Introduction to Forecasting of Dynamic System Response

Forecasting the response of a dynamic system is the prediction of future outputs of the system using past output measurements. In other words, given observations y(t) = {y(1), …, y(N)} of the output of a system, forecasting is the prediction of the outputs y(N+1), …, y(N+H) until a future time horizon H.

When you perform forecasting in System Identification Toolbox™ software, you first identify a model that fits past measured data from the system. The model can be a linear time series model such as AR, ARMA, and state-space models, or a nonlinear ARX model. If exogenous inputs influence the outputs of the system, you can perform forecasting using input-output models such as ARX and ARMAX. After identifying the model, you then use the forecast command to compute y(N+1), …, y(N+H). The command computes the forecasted values by:

Generating a predictor model using the identified model.
Computing the final state of the predictor using past measured data.
Simulating the identified model until the desired forecasting horizon, H, using the final state as initial conditions.

This topic illustrates these forecasting steps for linear and nonlinear models. Forecasting the response of systems without external inputs (time series data) is illustrated, followed by forecasting for systems with an exogenous input. For information about how to perform forecasting in the toolbox, see Forecast Output of Dynamic System.

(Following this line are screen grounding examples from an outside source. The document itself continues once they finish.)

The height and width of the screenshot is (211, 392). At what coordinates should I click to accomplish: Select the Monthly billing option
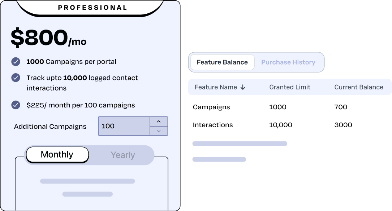pyautogui.click(x=57, y=155)
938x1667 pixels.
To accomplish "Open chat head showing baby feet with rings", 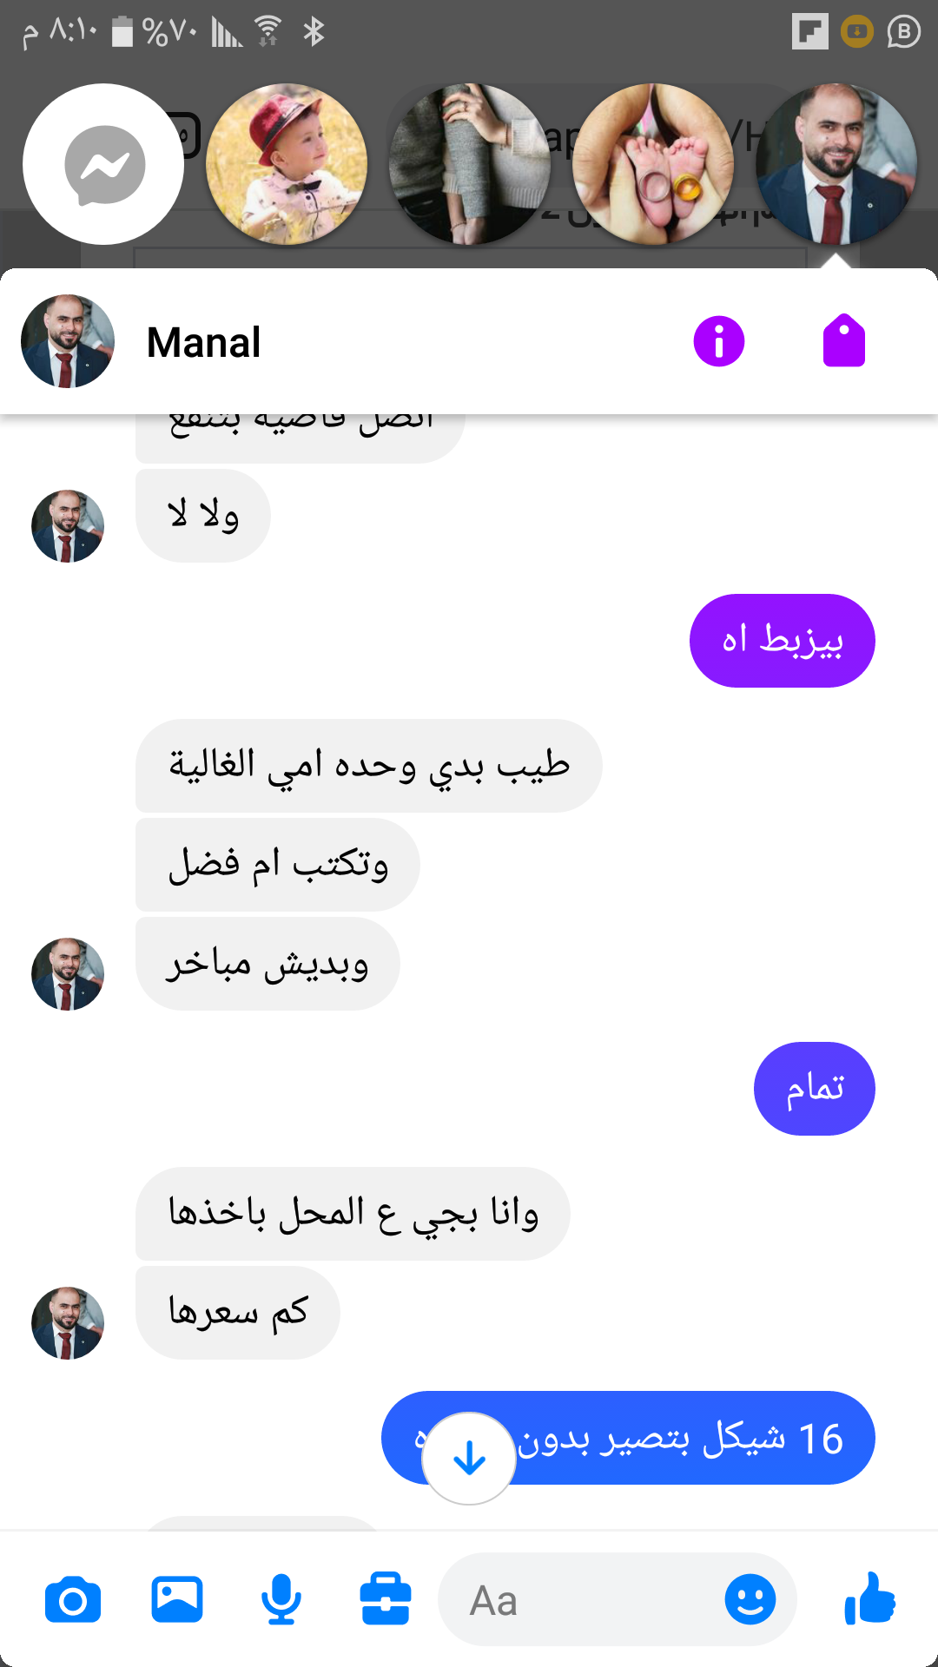I will 653,164.
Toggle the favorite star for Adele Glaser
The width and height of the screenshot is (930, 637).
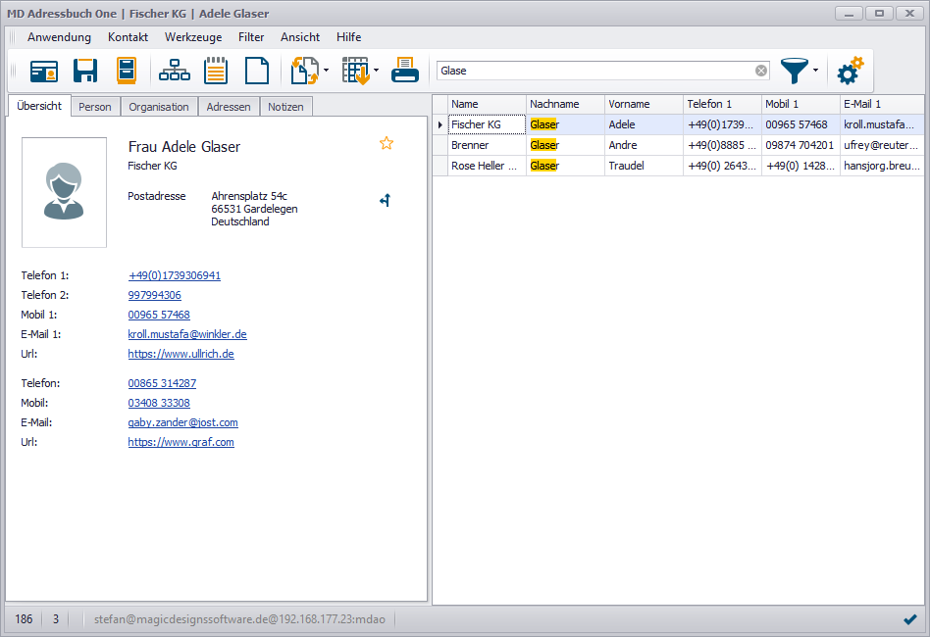point(387,144)
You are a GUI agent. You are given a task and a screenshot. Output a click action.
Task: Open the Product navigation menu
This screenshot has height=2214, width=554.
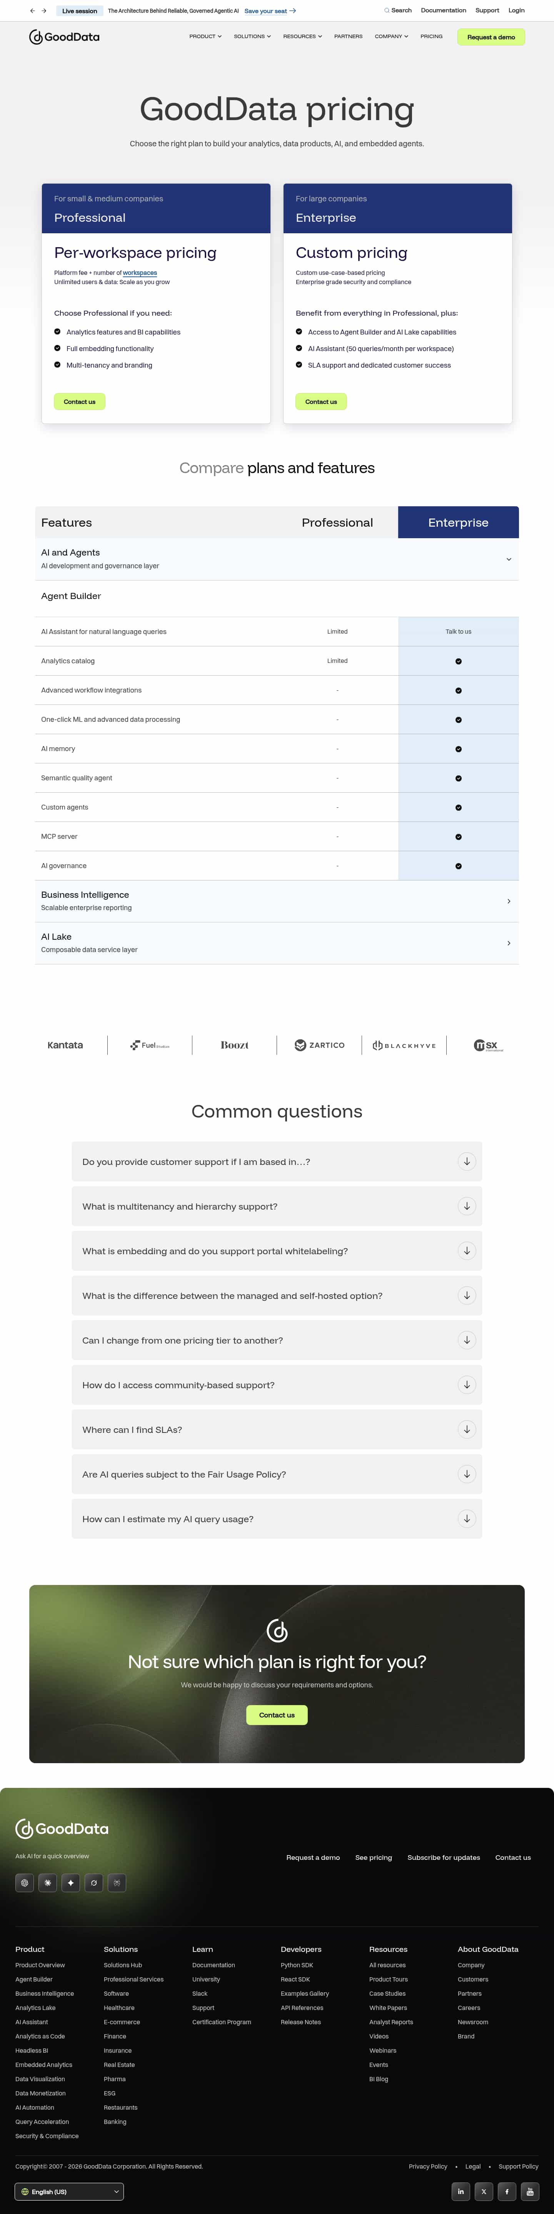[x=205, y=37]
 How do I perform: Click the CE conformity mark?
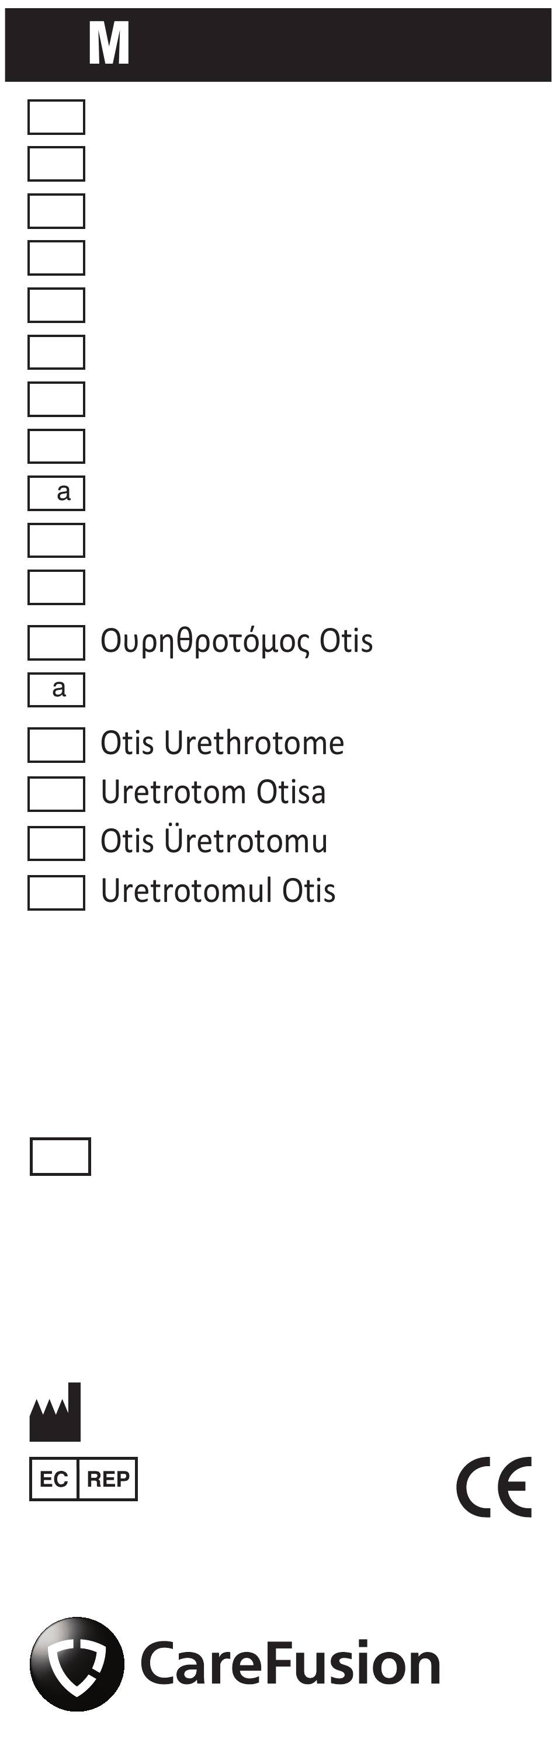[x=494, y=1488]
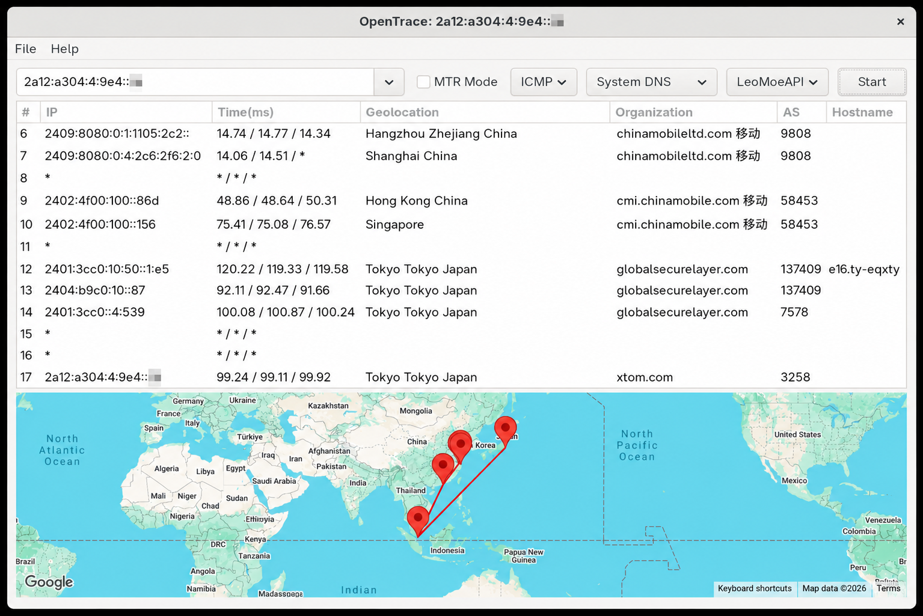923x616 pixels.
Task: Open the File menu
Action: click(x=26, y=49)
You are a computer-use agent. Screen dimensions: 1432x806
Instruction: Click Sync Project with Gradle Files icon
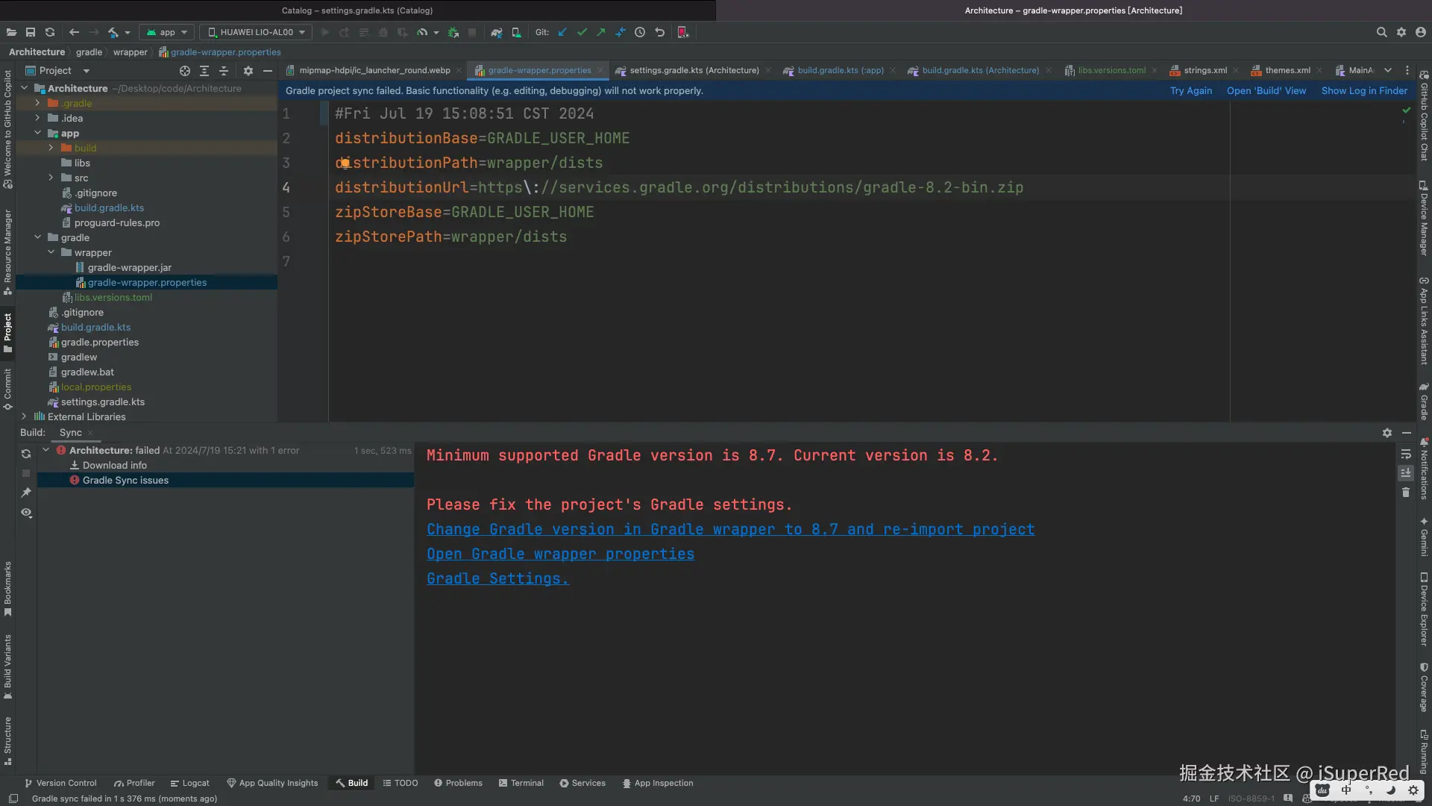click(497, 32)
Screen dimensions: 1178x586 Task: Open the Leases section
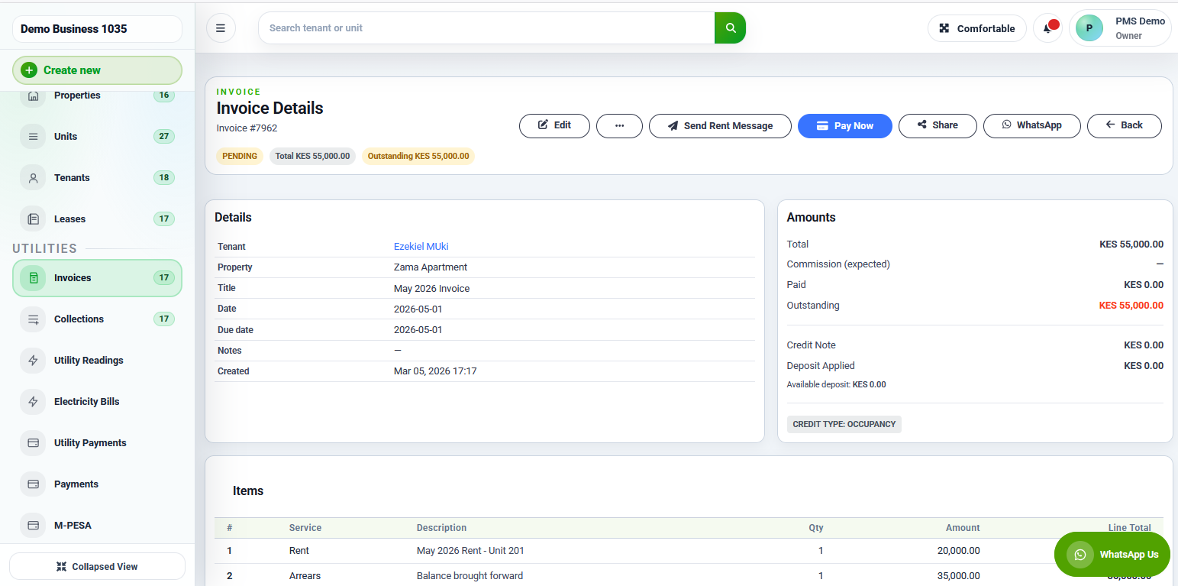(69, 219)
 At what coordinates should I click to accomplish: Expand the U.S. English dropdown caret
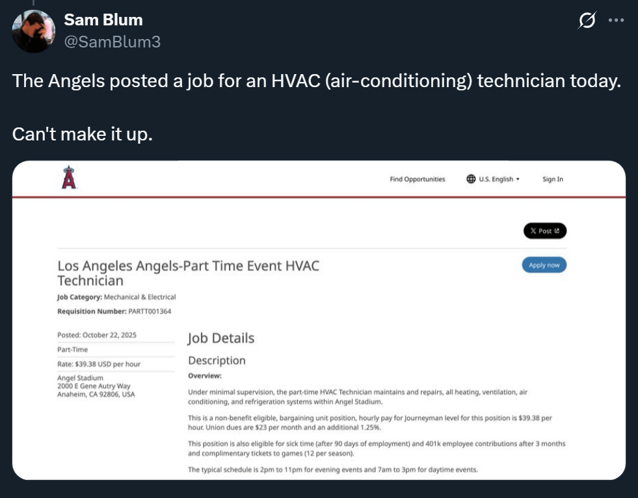(x=518, y=179)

Forecasting Time Series Using Linear Models

The toolbox lets you forecast time series (output only) data using linear models such as AR, ARMA, and state-space models. Here is an illustration of forecasting the response of an autoregressive model, followed by the forecasting steps for more complex models such as moving-average and state-space models.

Autoregressive Models

Suppose that you have collected time series data y(t) = {y(1), …, y(N)} of a stationary random process. Assuming the data is a second-order autoregressive (AR) process, you can describe the dynamics by the following AR model:

$y (t) + a_{1} y (t - 1) + a_{2} y (t - 2) = e (t)$

Where a₁ and a₂ are the fit coefficients and e(t) is the noise term.

You can identify the model using the ar command. The software computes the fit coefficients and variance of e(t) by minimizing the 1-step prediction errors between the observations {y(1), …, y(N)} and model response.

Assuming that the innovations e(t) are a zero mean white sequence, you can compute the predicted output $\hat{y} (t)$ using the formula:

$\hat{y} (t) = - a_{1} y (t - 1) - a_{2} y (t - 2)$

Where y(t-1) and y(t-2) are either measured data, if available, or previously predicted values. For example, the forecasted outputs five steps in the future are:

$\begin{array}{l} \hat{y} (N + 1) = - a_{1} y (N) - a_{2} y (N - 1) \\ \hat{y} (N + 2) = - a_{1} \hat{y} (N + 1) - a_{2} y (N) \\ \hat{y} (N + 3) = - a_{1} \hat{y} (N + 2) - a_{2} \hat{y} (N + 1) \\ \hat{y} (N + 4) = - a_{1} \hat{y} (N + 3) - a_{2} \hat{y} (N + 2) \\ \hat{y} (N + 5) = - a_{1} \hat{y} (N + 4) - a_{2} \hat{y} (N + 3) \end{array}$

Note that the computation of $\hat{y} (N + 2)$ uses the previously predicted value $\hat{y} (N + 1)$ because measured data is not available beyond time step N. Thus, the direct contribution of measured data diminishes as you forecast further into the future.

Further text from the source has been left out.